Brief. Reproduce, from the lines below, exactly the stretch that begins at the line containing "Task: Open help via the question mark icon" and ends at the line containing "Viewport: 1044px width, 575px height.", both included.

BEGIN Input

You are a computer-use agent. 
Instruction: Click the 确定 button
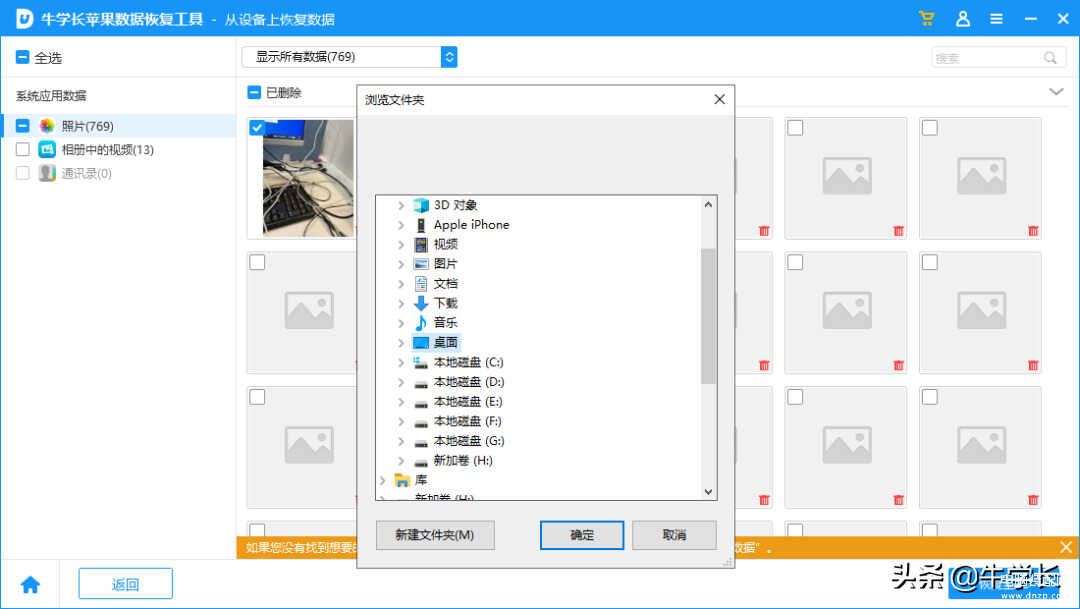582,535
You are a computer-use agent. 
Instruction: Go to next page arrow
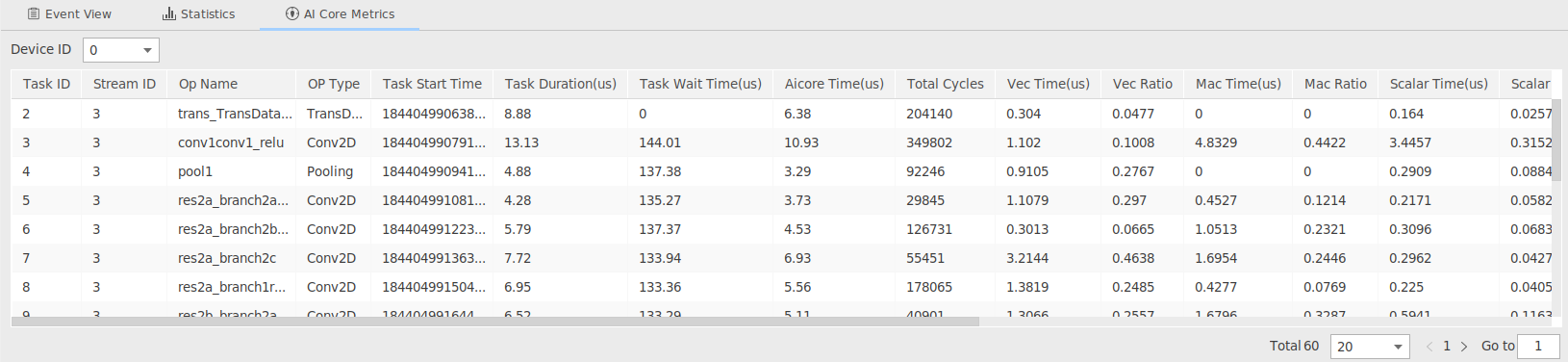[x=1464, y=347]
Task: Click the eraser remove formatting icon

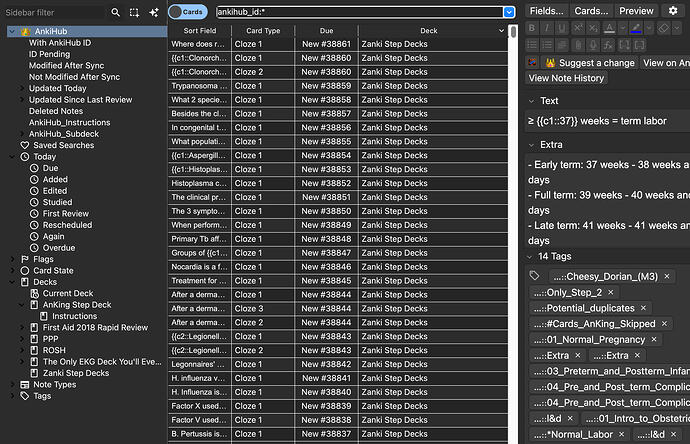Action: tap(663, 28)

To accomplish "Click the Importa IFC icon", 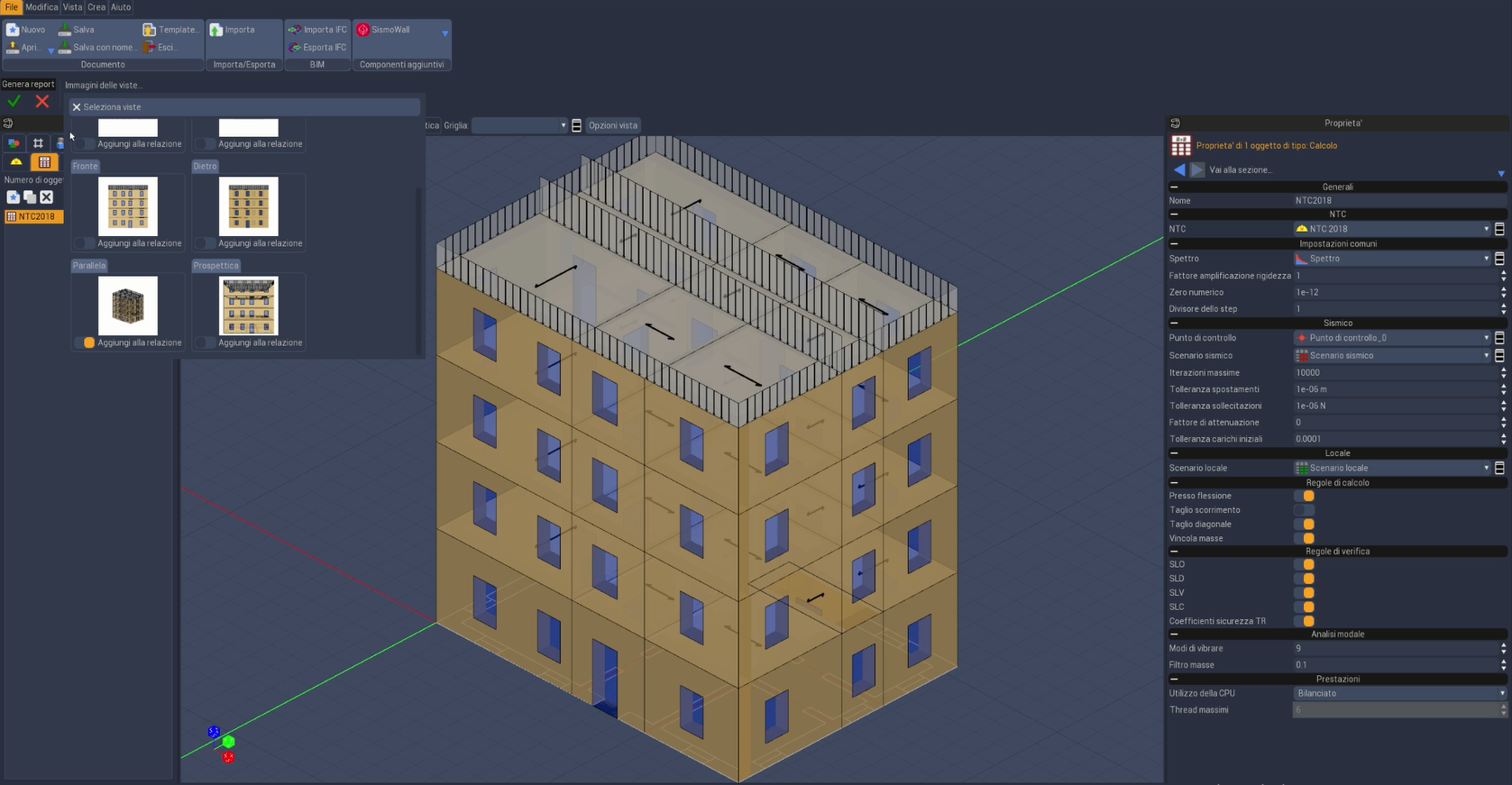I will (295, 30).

END Input
BEGIN Input

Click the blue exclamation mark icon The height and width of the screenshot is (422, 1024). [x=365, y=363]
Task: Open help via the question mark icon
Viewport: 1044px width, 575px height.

END Input
BEGIN Input

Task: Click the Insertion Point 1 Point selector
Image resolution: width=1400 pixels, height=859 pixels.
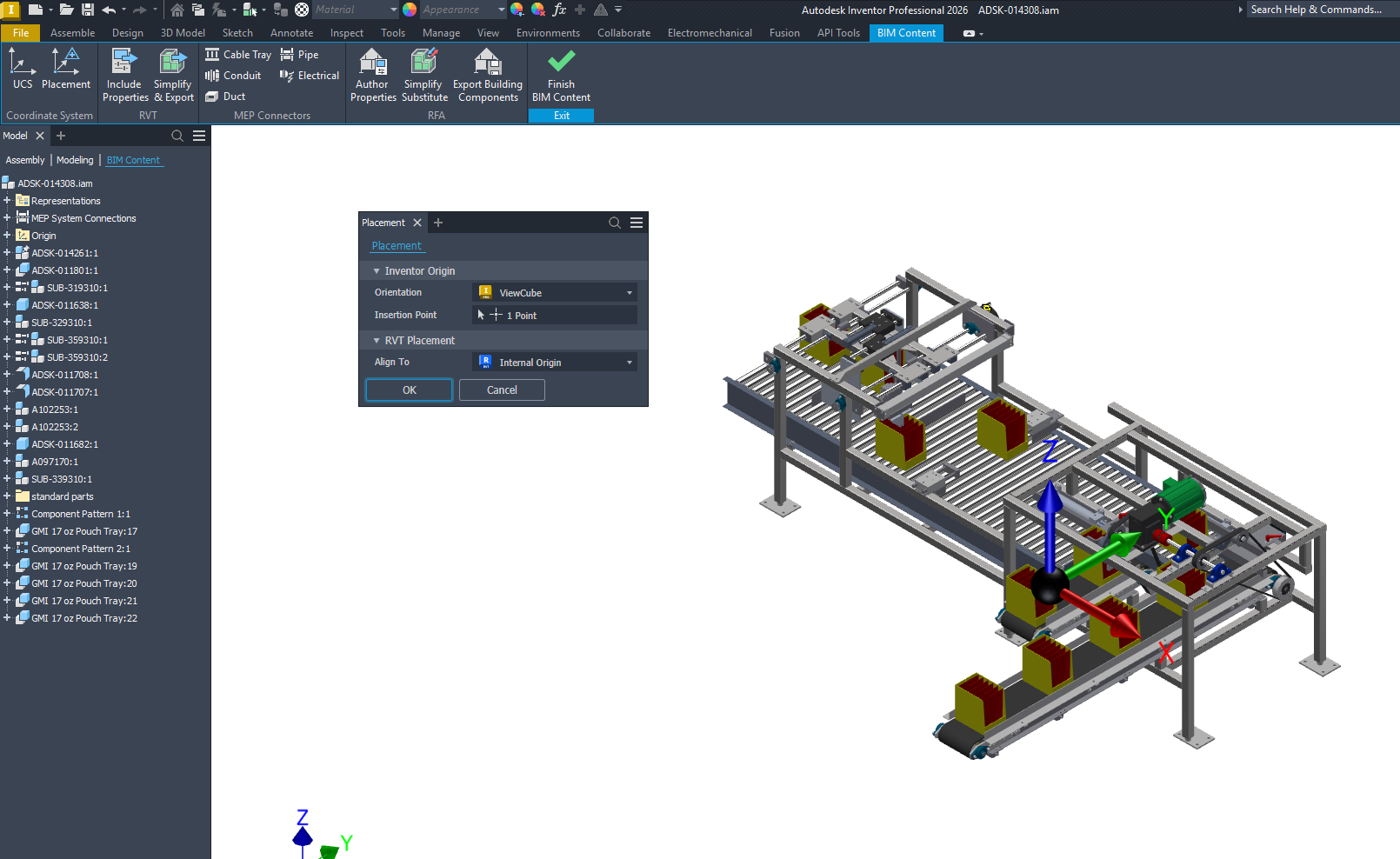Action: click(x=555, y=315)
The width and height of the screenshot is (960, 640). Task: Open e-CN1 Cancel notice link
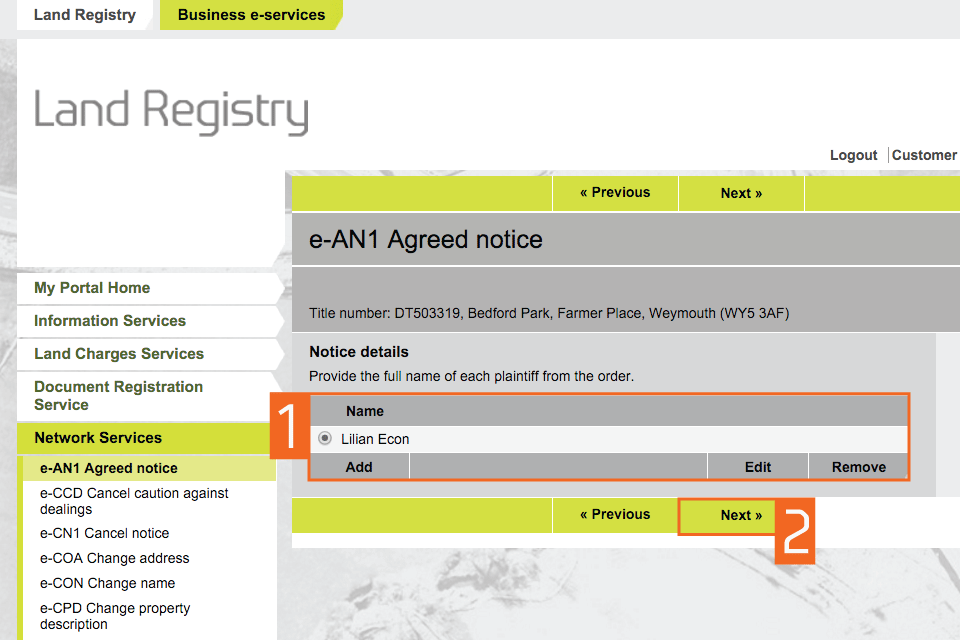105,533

END Input

Written solution.
Task: Open help via the question mark icon
Viewport: 1044px width, 575px height.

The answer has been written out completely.